最先端のマルウェアに、より一般的なウイルスを装わせて、詳しく調べられることを避けようとするグループもあれば、注意を逸らすために煙幕を張ろうとするものもある。例えば、あるマルウェアには、「エラー」を意味するヒンズー語の単語に加え、中国語やペルシャ語の言葉も含まれていることが分かった。もちろん、これらはハッカーが使っている言語とは無関係だ。
「攻撃者は間違った情報を埋め込むこともできる。ロシア人のプログラマーが中国語の文字列を埋め込み、『作者は中国人だろう』と思わせようとするかもしれない。こういったことをするのは簡単で、特にターゲット型攻撃の分野では、この種のかく乱が多くなっている」とTrend MicroのMcArdle氏は話す。
ハッカーはコード自体のセキュリティだけでなく、制御用のインフラのセキュリティも強化している。

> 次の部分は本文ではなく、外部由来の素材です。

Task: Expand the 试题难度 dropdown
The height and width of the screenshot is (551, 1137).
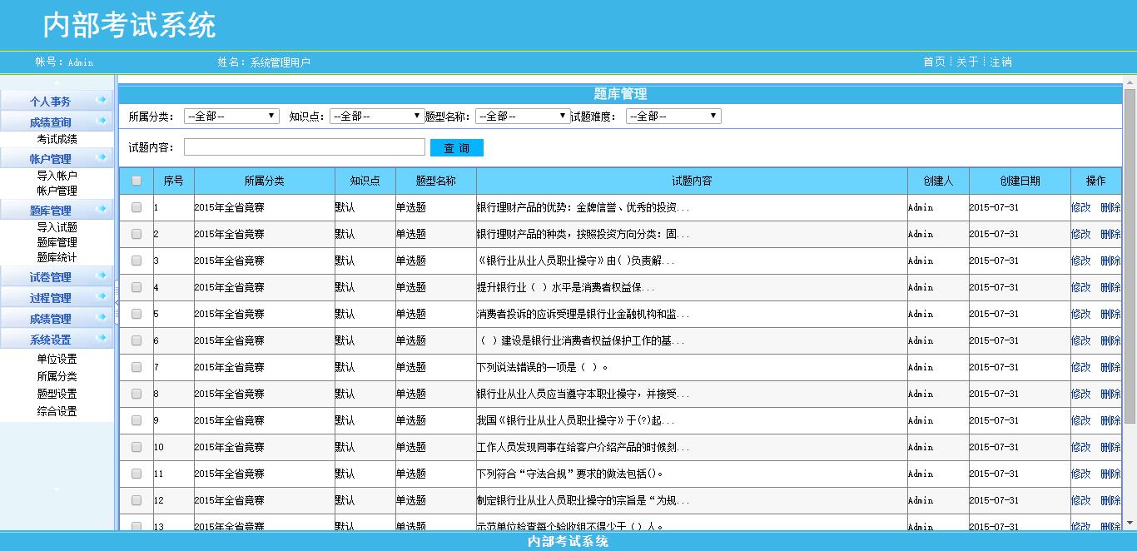Action: [673, 117]
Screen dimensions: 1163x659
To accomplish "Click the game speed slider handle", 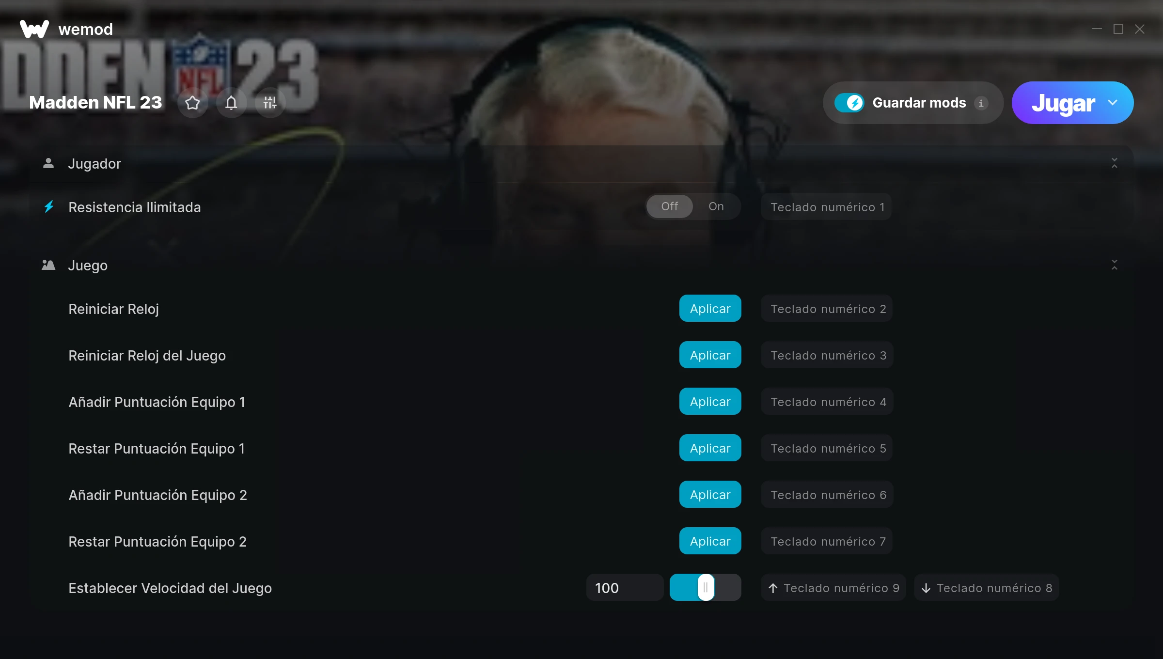I will click(706, 588).
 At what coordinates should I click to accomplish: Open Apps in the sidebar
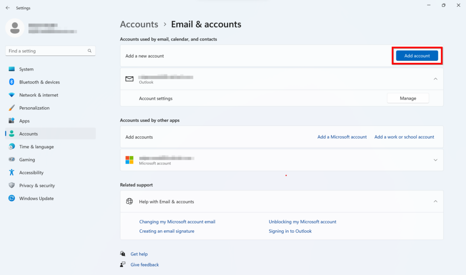(25, 121)
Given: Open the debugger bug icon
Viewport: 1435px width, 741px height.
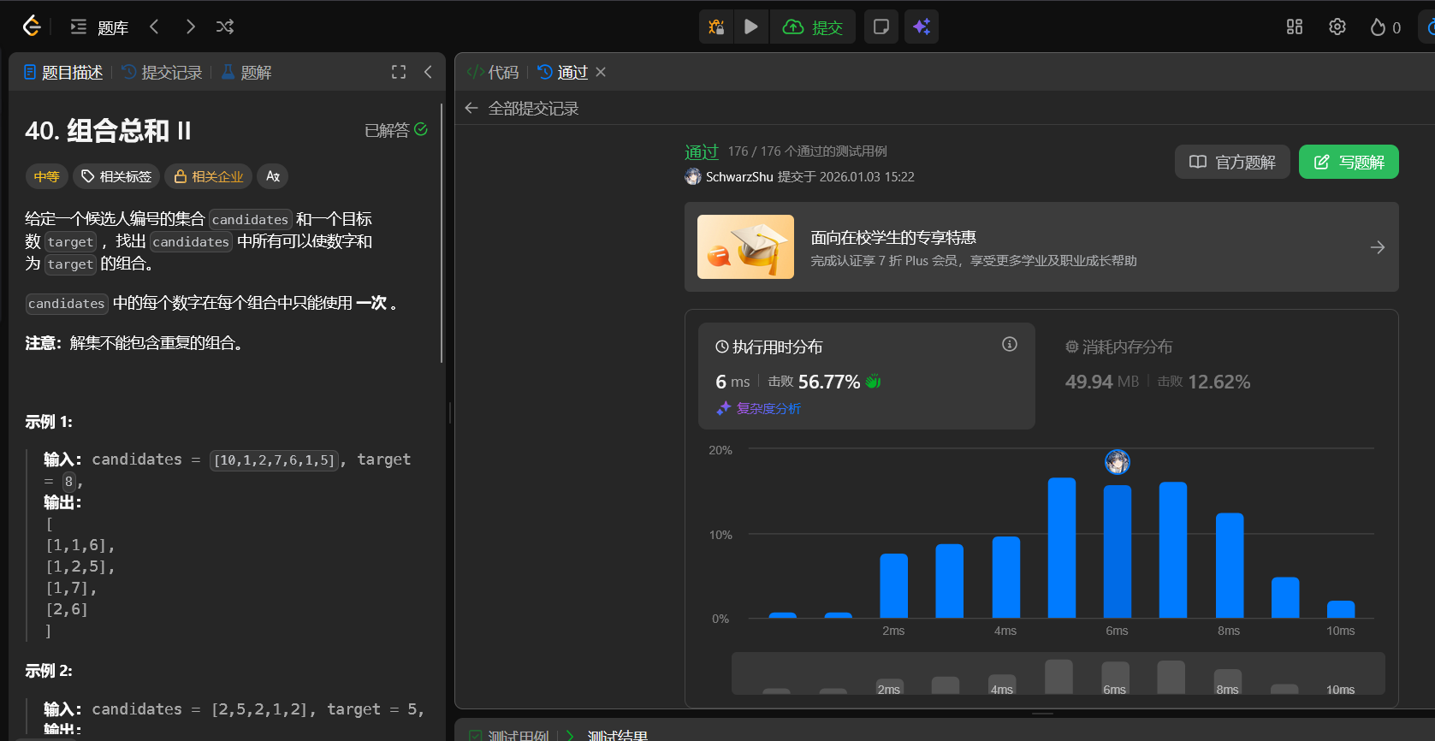Looking at the screenshot, I should click(716, 27).
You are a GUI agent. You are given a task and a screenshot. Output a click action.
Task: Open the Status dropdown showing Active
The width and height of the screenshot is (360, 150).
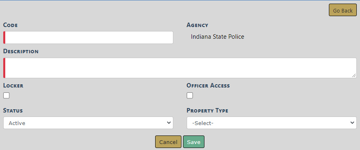tap(88, 123)
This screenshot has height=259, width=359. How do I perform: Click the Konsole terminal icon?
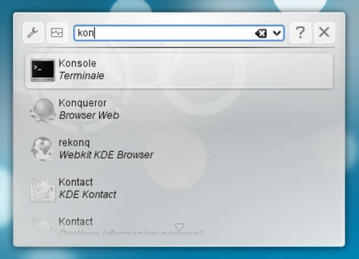(43, 70)
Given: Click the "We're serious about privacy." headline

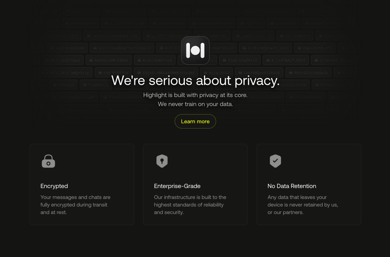Looking at the screenshot, I should (x=195, y=80).
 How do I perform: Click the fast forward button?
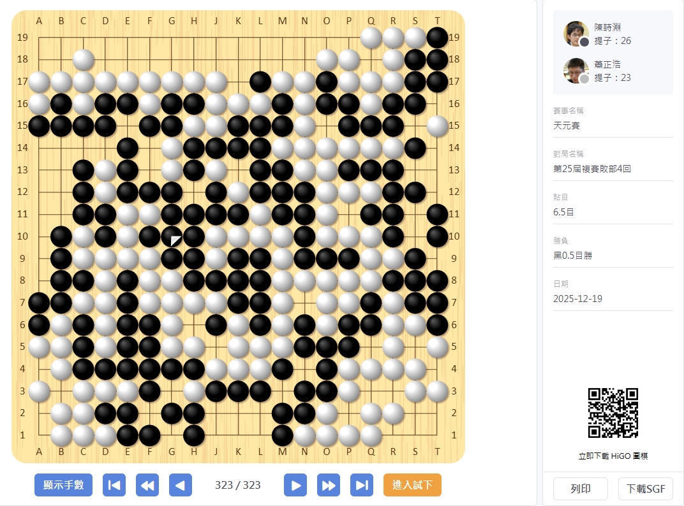pos(329,485)
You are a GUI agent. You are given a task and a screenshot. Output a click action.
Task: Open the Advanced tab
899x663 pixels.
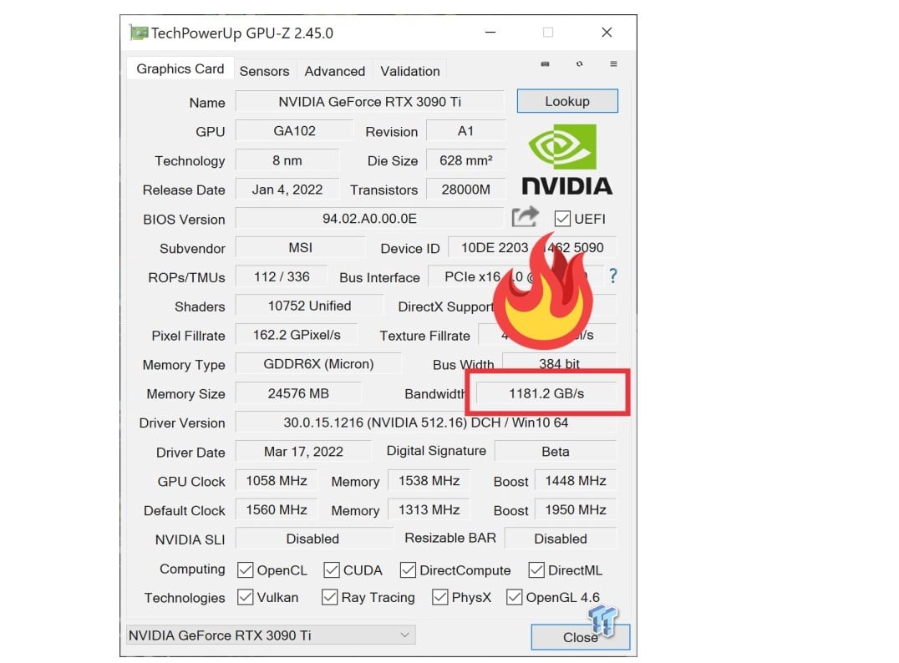pos(334,71)
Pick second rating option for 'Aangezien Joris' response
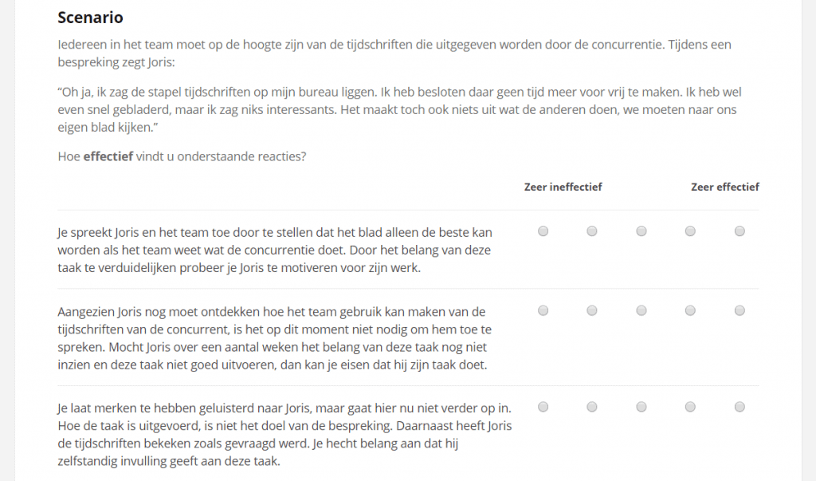Viewport: 816px width, 481px height. coord(592,310)
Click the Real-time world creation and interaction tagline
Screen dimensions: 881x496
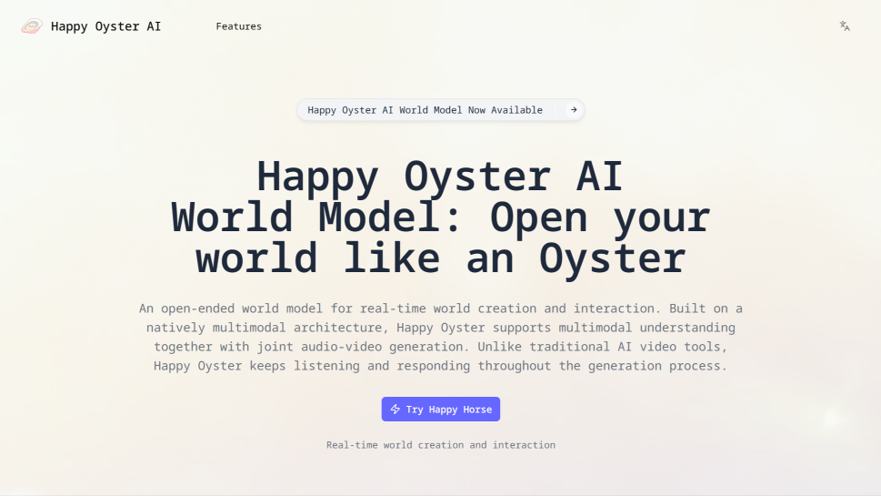tap(440, 445)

SymantecのNeville氏は、「追跡はますます難しくなってきている。攻撃者はわれわれより一歩先を行こうとしている。彼らはセキュリティベンダーがやっていることに、十分に気づいている」と述べている。同氏は、以前法執行機関と共同で活動した後、事態を把握するため制御サーバを詳しく調査した事例について説明してくれた。攻撃者は、このマシンへのアクセスの痕跡を、暗号化された情報1つを除いてすべて削除しており、盗まれた情報を含むアーカイブにはアクセスできなかった。「この事例は、攻撃者の視点から見れば優れた運用上のセキュリティの例だ。これは、優れたプロフェッショナルが正体を隠すために痕跡を消したことを示している」(Neville氏)
最近セキュリティ企業のKaspersky Labを襲った攻撃を見れば、侵入者がどれだけ真剣に自分たちの秘密を守ろうとしているかが分かる。
Kasperskyへの攻撃には、2011年に登場したマルウェア「Doku」の最新バージョンが使われた。同社は、最新の研究を盗むことを目的とした、同社のシステムに対する1カ月にもおよぶ攻撃を発見し、自社のネットワークで最新のアンチウイルス製品をテストした。
しかし、セキュリティ企業にとってさえ、この攻撃の背後にいたのが誰かを確実に知ることは難しい。同社の最高経営責任者(CEO)であるEugene Kaspersky氏は、米ZDNetに対し、「もちろん犯人の特定には興味があるし、攻撃者たちが誰かを調べるためベストを尽くしたが、彼らは優れたプロフェッショナルであり、正体は分からなかった」と述べた。「われわれは警察ではないし、シークレットサービスでもない。もちろん、ある程度の推測はしているが、それを証明することはできない」
同社は、この際使用されたマルウェアであるDoku 2の作成とサポートには5000万ドルは必要だと推計している。その分析結果は、このマルウェアが非常に複雑であり、このような攻撃の本当の始点を特定するのは、現実には難しいことを示している。
このDoku 2は、制御サーバに接続する際、トラフィックを無害なJPEGやGIFの画像ファイルに暗号化データを追加するという手口で隠蔽しており、データがどこに送られたかを追跡するのは難しい。その上、制御者の本当の拠点を隠すため、複数のプロキシとジャンプ点が使用されている。同社の分析ノートには「このことが追跡を極めて複雑な問題にしている」と書かれている。